When pharmacy reporting of adverse drug reactions via the yellow card system was introduced in 1997, hospital pharmacists were engaged on a nation-wide basis, but community pharmacists were only asked to participate in a trial covering four areas linked to Committee on Safety of Medicines regional monitoring centres, and, furthermore, to focus in their reporting on over-the-counter medicines and herbal products (PJ, March 8, 1997, p323).
It is with some pleasure that we record this week that those trials have been successful - although the reports sent in were not particularly numerous they were of good quality - and that ADR reporting by community pharmacists is now to be encouraged nation-wide (p776). Community pharmacists are to be on a par with their hospital colleagues.
As in the trial, community pharmacists are being particularly asked to report on suspected reactions to OTC medicines and herbal products, but they are not restricted to these. Nor should they be. They see in their daily practice all types of medicines being used for all types of patients. They have a potential contribution to make across the therapeutic board. Their potential is greater than the trial has indicated.
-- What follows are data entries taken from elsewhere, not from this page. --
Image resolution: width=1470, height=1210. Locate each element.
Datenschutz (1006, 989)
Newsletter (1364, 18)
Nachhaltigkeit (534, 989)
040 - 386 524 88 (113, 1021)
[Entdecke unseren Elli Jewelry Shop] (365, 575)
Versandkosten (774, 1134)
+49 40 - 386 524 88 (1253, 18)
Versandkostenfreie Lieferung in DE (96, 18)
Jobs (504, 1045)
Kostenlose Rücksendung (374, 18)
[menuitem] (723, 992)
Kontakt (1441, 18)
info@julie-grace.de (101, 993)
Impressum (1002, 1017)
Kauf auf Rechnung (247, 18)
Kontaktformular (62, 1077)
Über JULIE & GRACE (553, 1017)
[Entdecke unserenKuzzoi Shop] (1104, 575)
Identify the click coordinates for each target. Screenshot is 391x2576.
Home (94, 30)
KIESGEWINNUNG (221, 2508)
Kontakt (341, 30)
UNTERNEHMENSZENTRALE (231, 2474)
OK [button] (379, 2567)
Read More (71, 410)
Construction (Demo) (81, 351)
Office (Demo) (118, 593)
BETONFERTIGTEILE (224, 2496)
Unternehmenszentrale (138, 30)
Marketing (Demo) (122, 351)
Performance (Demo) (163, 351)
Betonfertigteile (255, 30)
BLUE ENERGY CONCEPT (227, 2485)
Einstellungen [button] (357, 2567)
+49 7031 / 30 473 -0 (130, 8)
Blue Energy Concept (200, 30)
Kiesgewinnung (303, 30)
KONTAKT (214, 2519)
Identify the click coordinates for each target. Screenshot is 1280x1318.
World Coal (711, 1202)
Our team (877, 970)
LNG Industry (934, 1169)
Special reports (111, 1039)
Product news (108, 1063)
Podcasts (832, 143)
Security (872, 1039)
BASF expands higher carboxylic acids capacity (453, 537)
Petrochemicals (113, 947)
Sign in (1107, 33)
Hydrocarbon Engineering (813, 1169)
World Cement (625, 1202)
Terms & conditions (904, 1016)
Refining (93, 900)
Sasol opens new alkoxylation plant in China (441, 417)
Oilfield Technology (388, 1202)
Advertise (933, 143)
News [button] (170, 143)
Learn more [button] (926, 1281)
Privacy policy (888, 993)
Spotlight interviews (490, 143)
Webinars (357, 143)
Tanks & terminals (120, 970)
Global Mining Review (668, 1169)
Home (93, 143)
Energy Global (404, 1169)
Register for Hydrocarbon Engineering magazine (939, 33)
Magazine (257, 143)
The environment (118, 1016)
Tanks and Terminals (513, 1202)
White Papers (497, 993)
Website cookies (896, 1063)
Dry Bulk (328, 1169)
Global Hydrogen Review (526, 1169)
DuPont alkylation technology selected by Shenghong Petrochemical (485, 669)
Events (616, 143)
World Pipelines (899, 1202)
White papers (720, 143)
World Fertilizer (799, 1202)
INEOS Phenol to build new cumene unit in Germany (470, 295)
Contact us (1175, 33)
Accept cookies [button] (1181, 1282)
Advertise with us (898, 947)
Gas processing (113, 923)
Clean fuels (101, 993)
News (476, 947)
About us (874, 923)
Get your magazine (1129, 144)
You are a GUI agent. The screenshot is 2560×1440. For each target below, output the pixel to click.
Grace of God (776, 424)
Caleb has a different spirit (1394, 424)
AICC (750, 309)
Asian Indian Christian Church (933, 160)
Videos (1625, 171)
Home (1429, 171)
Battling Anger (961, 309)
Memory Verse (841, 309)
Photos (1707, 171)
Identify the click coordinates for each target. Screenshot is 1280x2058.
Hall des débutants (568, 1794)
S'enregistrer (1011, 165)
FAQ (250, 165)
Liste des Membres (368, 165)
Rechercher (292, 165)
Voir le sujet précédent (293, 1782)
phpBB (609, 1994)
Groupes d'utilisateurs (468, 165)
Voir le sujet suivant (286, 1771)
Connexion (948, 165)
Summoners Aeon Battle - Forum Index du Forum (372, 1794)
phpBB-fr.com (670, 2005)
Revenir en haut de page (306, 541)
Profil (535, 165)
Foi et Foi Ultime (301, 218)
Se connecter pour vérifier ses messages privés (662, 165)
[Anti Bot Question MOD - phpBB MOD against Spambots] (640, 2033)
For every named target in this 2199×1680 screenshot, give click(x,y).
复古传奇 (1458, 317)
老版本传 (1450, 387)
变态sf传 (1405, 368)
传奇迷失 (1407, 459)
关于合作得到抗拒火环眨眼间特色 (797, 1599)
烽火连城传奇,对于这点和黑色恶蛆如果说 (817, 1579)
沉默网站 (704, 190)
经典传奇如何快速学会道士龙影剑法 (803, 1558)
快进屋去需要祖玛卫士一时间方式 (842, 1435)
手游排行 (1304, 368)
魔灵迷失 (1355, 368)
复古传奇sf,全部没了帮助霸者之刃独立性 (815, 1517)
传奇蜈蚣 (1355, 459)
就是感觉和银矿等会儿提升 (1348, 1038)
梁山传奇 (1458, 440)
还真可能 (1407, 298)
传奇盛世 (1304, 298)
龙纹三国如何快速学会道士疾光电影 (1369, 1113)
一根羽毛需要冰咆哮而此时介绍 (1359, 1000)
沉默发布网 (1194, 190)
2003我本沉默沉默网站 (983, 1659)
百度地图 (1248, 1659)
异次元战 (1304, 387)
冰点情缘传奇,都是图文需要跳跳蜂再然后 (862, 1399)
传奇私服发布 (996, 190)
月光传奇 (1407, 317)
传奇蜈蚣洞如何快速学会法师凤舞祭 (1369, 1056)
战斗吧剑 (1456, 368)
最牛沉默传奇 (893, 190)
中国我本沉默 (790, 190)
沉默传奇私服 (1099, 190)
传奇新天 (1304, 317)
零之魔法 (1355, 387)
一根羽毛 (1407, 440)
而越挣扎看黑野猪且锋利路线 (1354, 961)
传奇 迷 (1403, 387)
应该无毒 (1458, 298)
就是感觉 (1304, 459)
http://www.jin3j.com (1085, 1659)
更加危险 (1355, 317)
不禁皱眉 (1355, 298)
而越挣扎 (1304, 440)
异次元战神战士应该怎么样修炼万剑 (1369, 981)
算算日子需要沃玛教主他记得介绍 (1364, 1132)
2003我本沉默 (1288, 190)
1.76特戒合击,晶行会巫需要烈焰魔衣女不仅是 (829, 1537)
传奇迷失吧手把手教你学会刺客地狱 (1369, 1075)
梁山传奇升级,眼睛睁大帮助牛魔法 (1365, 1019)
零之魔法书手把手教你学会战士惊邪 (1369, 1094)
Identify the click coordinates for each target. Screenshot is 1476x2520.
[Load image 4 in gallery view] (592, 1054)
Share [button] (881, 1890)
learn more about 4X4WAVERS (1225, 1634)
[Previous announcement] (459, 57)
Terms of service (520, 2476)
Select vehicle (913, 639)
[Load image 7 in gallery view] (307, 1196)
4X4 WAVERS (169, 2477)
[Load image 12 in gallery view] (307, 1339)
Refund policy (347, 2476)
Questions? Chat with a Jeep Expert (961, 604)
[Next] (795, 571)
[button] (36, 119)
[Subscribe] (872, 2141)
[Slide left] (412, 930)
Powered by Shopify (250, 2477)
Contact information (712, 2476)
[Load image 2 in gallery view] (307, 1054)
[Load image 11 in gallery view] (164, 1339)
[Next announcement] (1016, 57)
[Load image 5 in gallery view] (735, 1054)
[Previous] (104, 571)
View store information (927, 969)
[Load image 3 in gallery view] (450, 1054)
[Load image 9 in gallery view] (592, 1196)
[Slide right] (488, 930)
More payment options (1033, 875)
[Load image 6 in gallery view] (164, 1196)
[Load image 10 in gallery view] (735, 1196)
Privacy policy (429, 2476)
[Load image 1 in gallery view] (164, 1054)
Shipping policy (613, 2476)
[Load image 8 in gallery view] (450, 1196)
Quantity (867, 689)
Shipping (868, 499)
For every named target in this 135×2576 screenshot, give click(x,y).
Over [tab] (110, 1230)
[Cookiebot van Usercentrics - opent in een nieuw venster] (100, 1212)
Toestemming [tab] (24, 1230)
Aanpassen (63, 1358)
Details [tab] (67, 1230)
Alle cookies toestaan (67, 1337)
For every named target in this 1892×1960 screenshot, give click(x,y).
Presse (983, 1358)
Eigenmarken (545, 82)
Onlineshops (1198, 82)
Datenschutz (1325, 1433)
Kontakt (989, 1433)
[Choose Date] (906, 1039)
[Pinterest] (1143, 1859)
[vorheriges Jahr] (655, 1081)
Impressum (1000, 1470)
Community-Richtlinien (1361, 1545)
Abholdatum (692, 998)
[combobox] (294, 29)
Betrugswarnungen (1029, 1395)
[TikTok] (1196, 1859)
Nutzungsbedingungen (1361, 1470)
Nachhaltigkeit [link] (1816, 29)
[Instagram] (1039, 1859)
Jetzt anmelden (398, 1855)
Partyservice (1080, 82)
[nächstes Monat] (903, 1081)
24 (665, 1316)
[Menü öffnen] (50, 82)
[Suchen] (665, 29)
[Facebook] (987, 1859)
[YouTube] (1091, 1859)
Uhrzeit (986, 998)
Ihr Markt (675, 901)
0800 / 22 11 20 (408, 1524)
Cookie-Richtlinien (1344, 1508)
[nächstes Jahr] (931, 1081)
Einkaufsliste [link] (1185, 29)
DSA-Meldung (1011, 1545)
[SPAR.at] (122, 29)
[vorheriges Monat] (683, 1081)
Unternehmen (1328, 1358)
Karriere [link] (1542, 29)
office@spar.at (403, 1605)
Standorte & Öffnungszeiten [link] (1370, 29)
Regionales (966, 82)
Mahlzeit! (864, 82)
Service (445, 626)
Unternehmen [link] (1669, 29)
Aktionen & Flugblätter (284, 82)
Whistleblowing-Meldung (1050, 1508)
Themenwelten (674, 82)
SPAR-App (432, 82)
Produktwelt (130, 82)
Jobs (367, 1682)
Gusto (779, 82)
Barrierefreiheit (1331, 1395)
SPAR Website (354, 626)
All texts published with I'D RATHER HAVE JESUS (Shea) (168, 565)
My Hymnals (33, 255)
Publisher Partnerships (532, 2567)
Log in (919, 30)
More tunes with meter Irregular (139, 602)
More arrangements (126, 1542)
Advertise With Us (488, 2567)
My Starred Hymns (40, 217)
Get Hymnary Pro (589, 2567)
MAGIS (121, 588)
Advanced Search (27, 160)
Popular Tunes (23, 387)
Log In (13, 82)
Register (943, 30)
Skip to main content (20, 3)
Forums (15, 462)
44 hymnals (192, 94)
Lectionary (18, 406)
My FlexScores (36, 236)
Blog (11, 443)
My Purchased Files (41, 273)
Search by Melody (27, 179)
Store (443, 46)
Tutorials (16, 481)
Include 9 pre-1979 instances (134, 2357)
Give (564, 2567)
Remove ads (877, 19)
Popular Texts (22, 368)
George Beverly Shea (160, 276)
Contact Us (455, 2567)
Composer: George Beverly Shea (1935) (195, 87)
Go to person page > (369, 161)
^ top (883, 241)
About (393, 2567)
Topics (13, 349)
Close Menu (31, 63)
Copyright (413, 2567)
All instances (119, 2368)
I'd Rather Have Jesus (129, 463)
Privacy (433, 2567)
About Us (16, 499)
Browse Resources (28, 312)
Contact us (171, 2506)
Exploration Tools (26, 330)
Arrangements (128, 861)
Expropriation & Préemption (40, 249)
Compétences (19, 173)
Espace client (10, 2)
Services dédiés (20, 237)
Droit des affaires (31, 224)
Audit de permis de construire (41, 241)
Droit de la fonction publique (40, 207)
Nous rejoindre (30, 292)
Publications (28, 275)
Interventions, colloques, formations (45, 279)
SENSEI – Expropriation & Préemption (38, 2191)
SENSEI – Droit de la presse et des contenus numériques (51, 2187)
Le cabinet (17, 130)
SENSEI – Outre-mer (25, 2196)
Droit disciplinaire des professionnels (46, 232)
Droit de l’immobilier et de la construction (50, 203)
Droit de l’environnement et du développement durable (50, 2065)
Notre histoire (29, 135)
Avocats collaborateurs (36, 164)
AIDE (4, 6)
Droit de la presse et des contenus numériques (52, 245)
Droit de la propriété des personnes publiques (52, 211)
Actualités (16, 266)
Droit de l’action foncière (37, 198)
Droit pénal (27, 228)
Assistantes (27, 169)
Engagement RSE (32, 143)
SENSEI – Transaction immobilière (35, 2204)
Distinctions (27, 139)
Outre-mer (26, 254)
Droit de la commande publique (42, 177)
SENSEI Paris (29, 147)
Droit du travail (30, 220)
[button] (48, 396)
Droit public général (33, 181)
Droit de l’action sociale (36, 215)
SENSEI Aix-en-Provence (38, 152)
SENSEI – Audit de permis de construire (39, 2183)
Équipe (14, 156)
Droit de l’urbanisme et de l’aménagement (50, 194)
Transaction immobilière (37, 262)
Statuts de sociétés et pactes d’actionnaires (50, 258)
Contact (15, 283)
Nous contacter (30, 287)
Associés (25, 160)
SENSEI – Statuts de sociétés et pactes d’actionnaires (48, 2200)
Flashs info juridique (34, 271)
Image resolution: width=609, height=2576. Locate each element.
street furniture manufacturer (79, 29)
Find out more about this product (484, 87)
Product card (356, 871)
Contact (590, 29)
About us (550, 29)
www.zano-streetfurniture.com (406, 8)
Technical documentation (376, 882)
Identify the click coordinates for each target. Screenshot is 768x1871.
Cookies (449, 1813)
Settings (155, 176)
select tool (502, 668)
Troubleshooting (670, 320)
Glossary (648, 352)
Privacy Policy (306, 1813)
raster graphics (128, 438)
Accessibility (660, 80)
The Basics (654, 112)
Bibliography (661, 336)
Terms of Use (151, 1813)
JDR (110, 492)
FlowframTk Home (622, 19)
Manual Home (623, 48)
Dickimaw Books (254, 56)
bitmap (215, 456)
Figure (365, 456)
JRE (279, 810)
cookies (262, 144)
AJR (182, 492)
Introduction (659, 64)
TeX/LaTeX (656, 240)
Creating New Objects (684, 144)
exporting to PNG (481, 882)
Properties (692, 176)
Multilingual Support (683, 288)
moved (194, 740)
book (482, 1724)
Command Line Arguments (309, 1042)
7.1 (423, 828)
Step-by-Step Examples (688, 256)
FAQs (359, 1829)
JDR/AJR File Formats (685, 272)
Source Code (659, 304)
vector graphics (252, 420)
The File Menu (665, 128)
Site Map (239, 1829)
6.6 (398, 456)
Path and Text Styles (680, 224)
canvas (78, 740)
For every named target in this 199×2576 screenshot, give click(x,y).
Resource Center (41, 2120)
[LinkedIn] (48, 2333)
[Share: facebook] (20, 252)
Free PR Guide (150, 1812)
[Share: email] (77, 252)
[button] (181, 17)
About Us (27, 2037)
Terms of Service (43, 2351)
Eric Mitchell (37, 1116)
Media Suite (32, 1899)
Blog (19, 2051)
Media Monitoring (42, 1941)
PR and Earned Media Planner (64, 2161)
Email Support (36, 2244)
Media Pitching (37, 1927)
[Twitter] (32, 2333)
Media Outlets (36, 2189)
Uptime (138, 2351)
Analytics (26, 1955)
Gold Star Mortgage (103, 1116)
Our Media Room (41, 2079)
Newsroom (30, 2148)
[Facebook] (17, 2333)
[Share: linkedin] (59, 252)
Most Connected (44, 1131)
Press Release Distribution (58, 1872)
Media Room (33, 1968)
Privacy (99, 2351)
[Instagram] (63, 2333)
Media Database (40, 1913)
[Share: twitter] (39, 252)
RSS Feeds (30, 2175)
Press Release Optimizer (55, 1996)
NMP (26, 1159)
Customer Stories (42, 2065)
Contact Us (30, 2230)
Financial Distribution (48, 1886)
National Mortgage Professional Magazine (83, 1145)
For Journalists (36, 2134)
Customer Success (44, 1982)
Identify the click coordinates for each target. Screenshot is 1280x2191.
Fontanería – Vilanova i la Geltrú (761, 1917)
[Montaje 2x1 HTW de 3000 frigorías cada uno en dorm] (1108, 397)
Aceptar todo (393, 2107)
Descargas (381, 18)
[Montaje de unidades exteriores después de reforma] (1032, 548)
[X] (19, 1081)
Indeed, the emphasis on OTC and herbals may have contributed to the low rate of community pharmacist reporting (p786).
What are the implications for community pharmacists of the new policy? In our view they now have a real opportunity to become part of the primary care team and discuss patients' treatment with doctors. It is not a requirement that pharmacists talk to GPs before sending in an ADR report, but it would be good practice, particularly with prescribed medicines, and could open the door to further contact. In this connection it is worth noting that GPs surveyed by the CSM in Wales are for the most part (almost 90 per cent) in favour of community pharmacy reporting (p788), which amounts to a vote of confidence.
What needs to be done to encourage community pharmacists to report? A recent paper on their attitude to ADR reporting gives some clues (Green et al, Int J Pharm Pract 1999;7:92-9). Pharmacists need to be reassured that doctors and the CSM will value their reports. They need to know that they do not have to be 100 per cent certain of an ADR before reporting it. They need to be reassured about their legal liability if they report an ADR to a product they recommend. (GPs were worried about this initially.) Finally, there needs to be education for pharmacists from undergraduate level onwards to build confidence and knowledge. The universities and postgraduate training bodies should be helping with this.
One area where the CSM especially wants reporting is in relation to new drugs, which are marked with a black triangle in the British National Formulary, Mims and the ABPI Compendium of Data Sheets and Summaries of Product Characteristics.* Pharmacists could make a point of asking patients taking such medicines how they were getting on with them.
No pharmacist should now feel any inhibitions about reporting an ADR. They were inhibited in the past through lack of (or half-hearted) official encouragement. Those days are now past, thank goodness. Pharmacovigilance (and patients) should benefit.
*They are listed on the Medicines Control Agency website (www.open.gov.uk/mca/mcahome.htm). A list is also available from the yellow card information service (tel 0800 731 6789).